What you are asked to do:
Begin your transcription at the line containing "Task: Select Jornada 3 header text" and continue it, word for word, to the final line below. Include only those lines and skip the pictures.

Records for the exercise:
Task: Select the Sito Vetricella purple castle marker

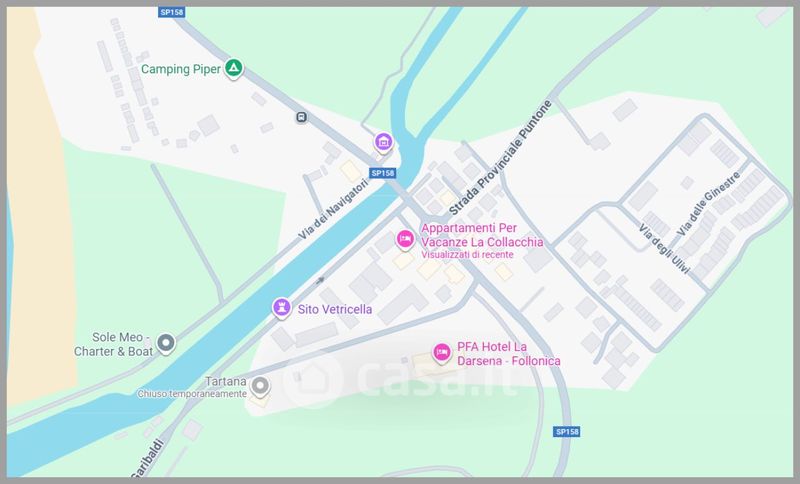Action: [x=281, y=308]
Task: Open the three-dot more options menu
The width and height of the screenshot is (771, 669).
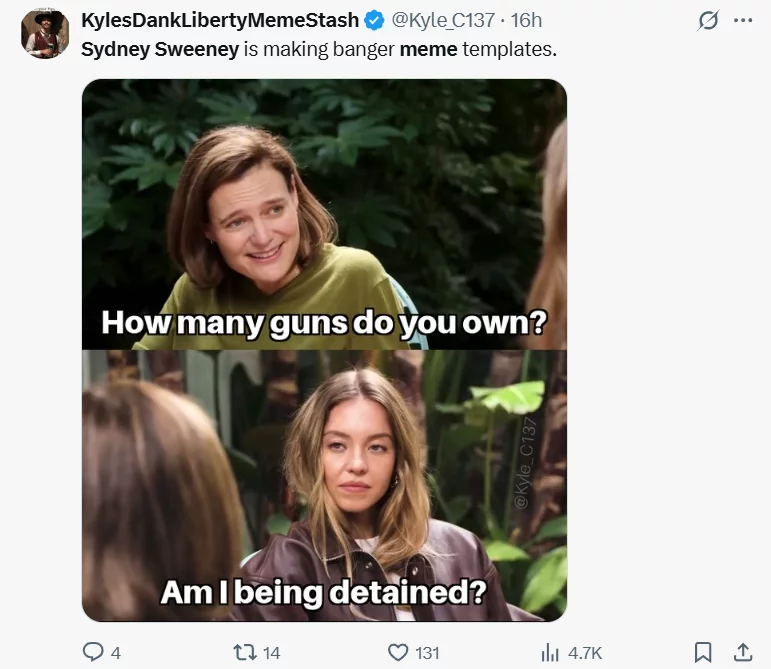Action: (x=742, y=21)
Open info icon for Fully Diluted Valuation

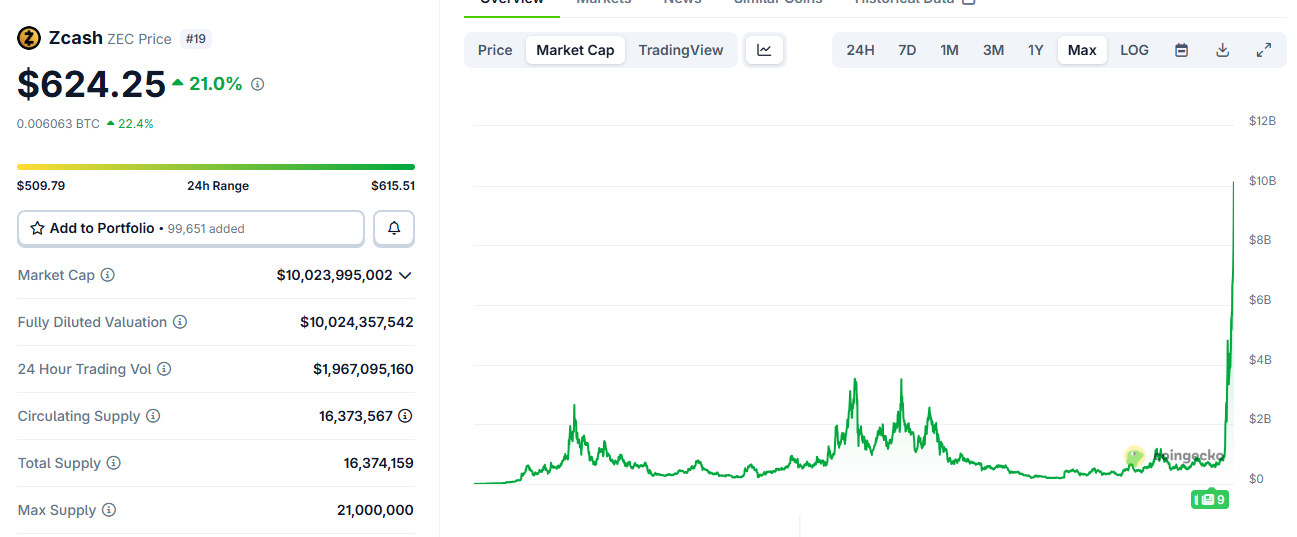[x=180, y=322]

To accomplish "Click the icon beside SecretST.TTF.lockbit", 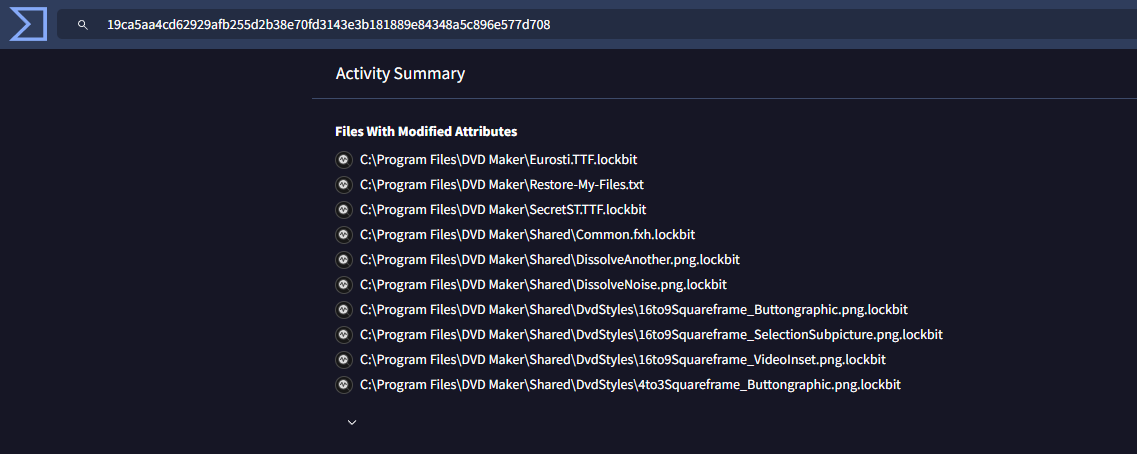I will point(344,210).
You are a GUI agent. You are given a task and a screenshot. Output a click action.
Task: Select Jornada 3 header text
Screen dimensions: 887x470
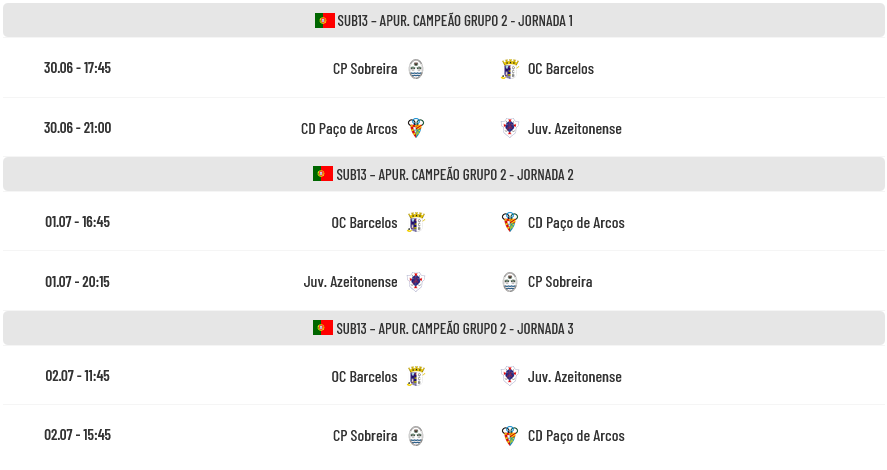(x=455, y=329)
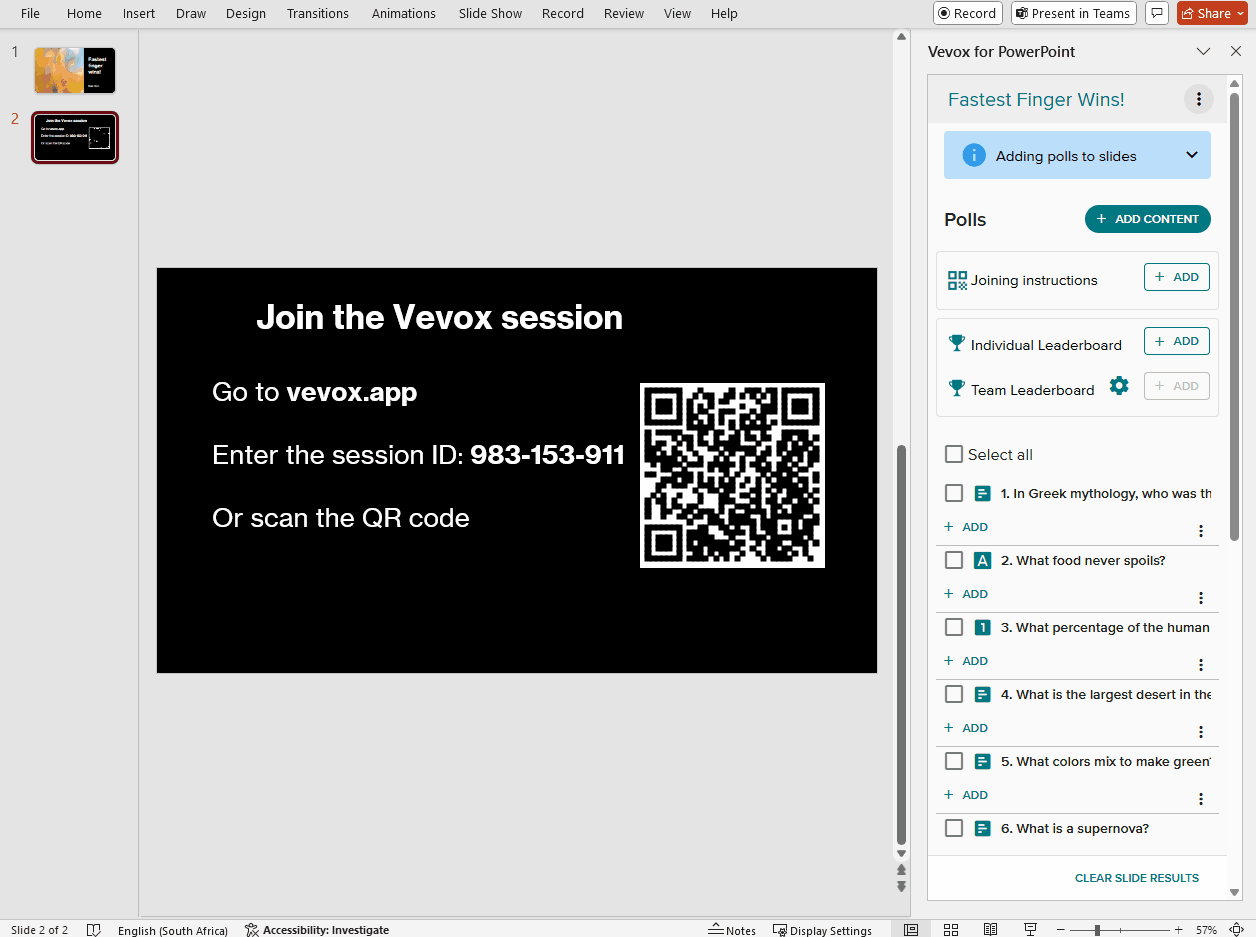Click the Slide Sorter view icon

tap(951, 930)
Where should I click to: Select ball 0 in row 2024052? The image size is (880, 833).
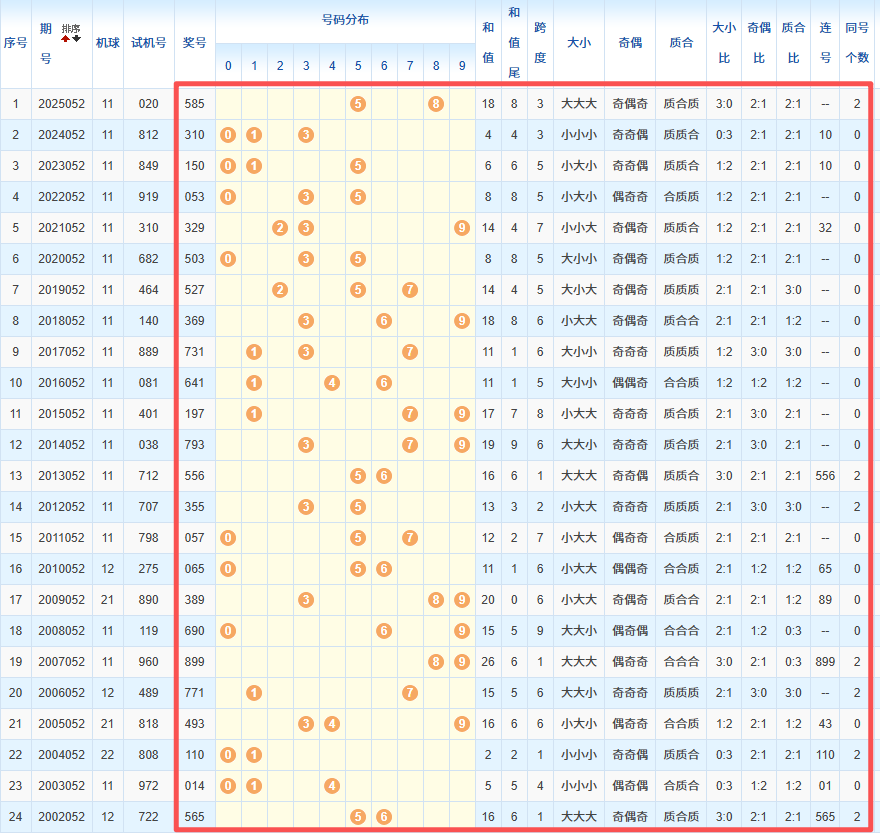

Response box:
Task: Select Jornada 3 header text
Screen dimensions: 887x470
(x=455, y=329)
Click the Slide Sorter view icon

tap(951, 930)
Where should I click to: Select ball 0 in row 2024052? The image size is (880, 833).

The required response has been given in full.